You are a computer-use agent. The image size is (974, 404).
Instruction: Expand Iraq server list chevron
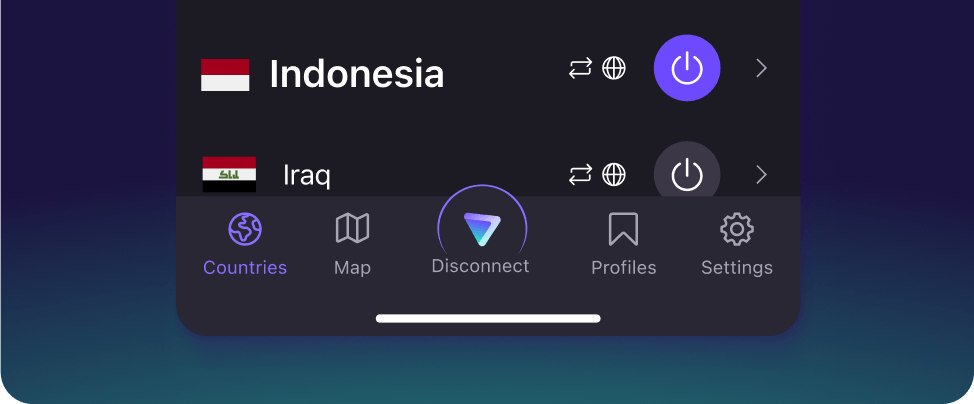pyautogui.click(x=762, y=175)

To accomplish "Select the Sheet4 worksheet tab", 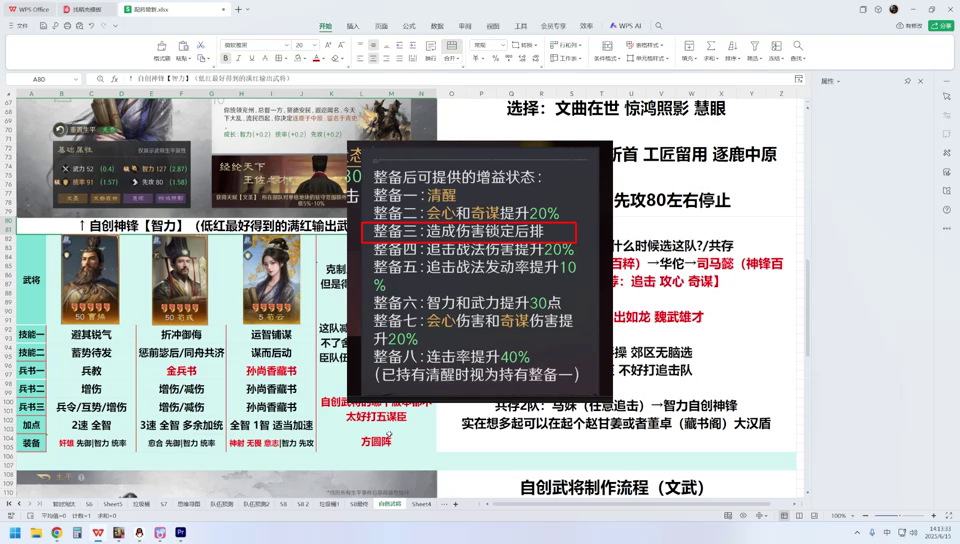I will (422, 504).
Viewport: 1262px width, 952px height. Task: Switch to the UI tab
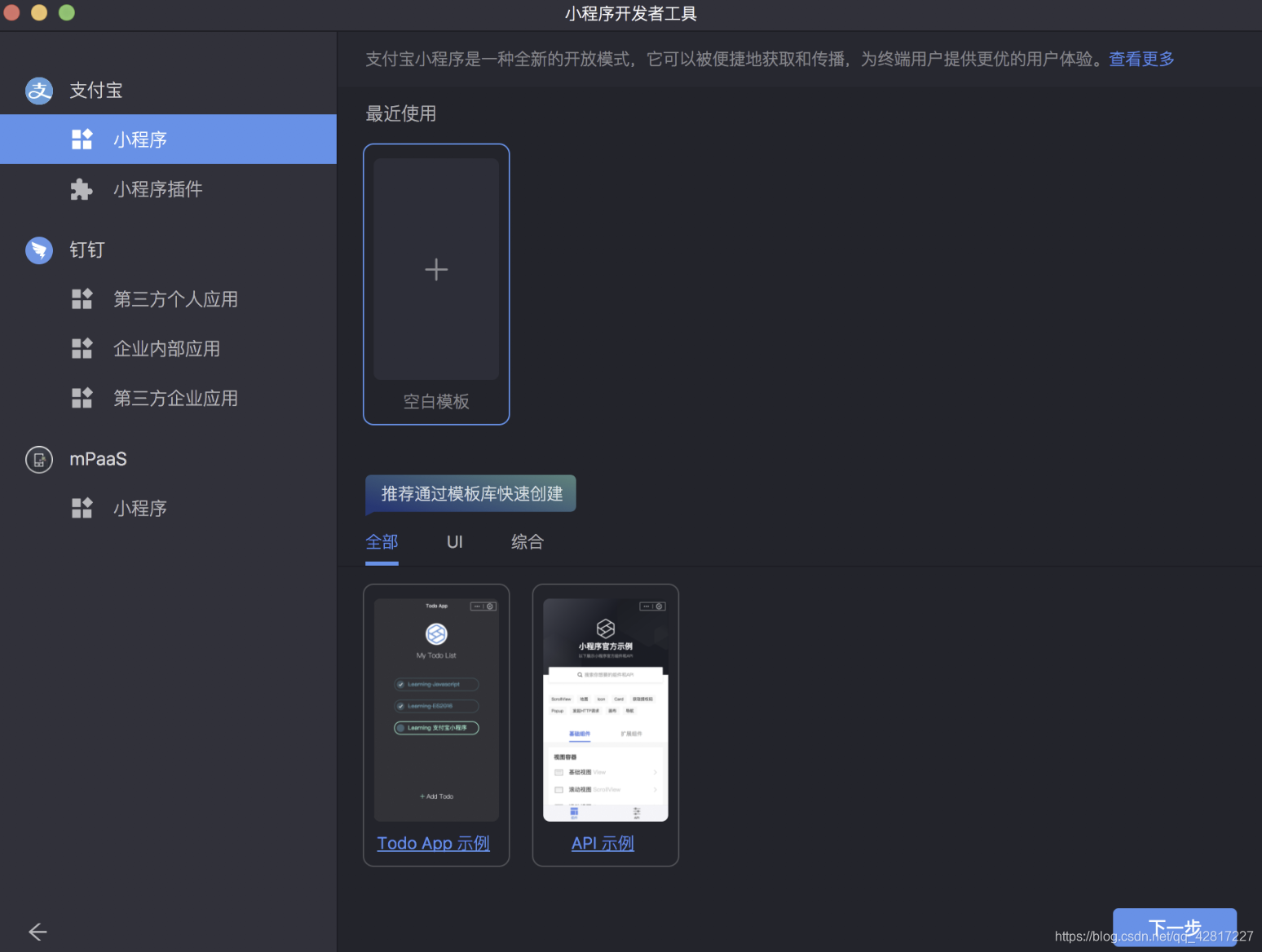pos(454,542)
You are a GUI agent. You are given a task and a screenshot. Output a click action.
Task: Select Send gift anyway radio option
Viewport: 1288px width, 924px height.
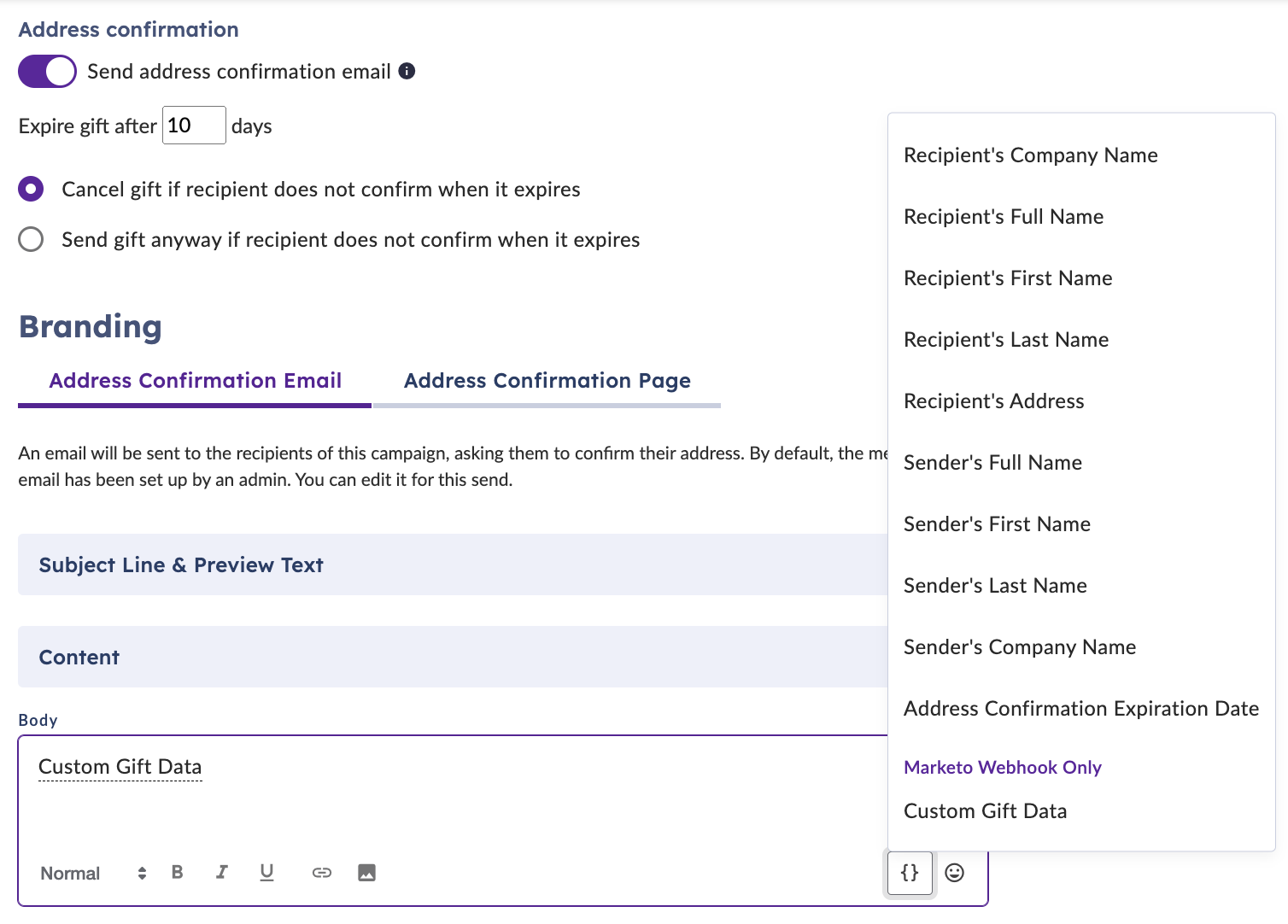pyautogui.click(x=31, y=239)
===
Return all lines from the material that contain "agent".

RESPONSE TO THE EXERCISE:
You are a computer-use agent. The image size is (974, 404).
You are a GUI agent. You are given a task and a screenshot. Output a click action.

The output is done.